__Passage provided__:
Gift of annual allowance under EPA

Client is attorney for his mother who has advanced dementia and lives in a residential care home. Her estate is worth about £950,000 and her life expectancy is approximately 6 months. The client wants to gift her annual allowance of £3000 which I understand comes under the “de minimis” exceptions and will not require an application to court. No similar gift was made the previous year. Can the client gift £6000 this year?

Claire Gordon
Will Matters LLP

Claire, I suspect the most important part of your message is the initial “Client”.

__Instruction A__: According to the post on gifting under an EPA, roughly what is the mother's life expectancy?
__Instruction B__: Render this sentence from the post on gifting under an EPA in Spanish: "No similar gift was made the previous year."

__Information provided__:
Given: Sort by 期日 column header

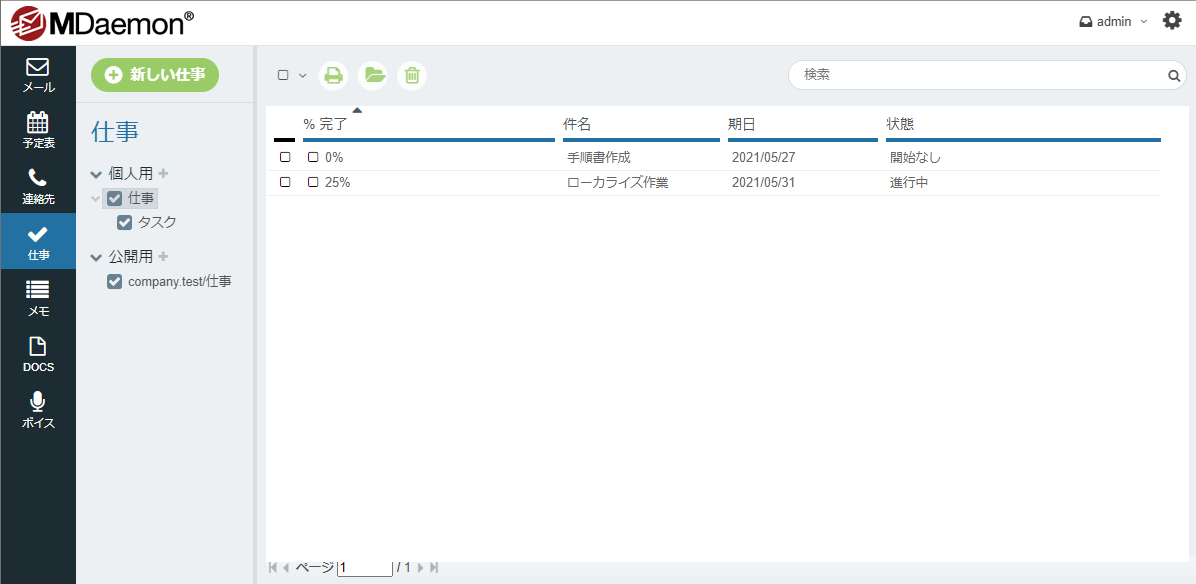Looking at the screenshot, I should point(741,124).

--

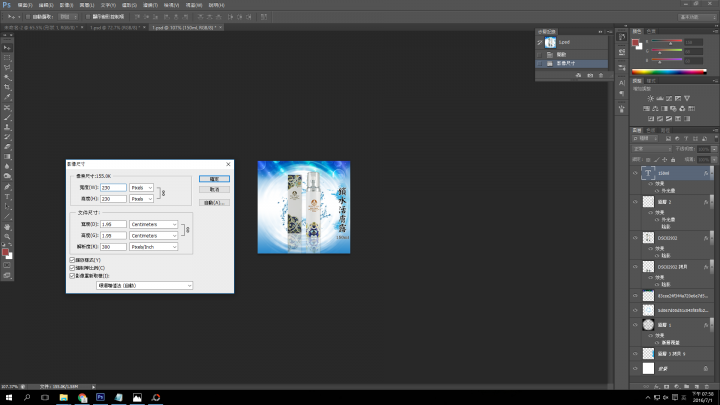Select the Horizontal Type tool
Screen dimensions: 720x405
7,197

__Output A__: Approximately 6 months.

__Output B__: No se hizo ningún regalo similar el año anterior.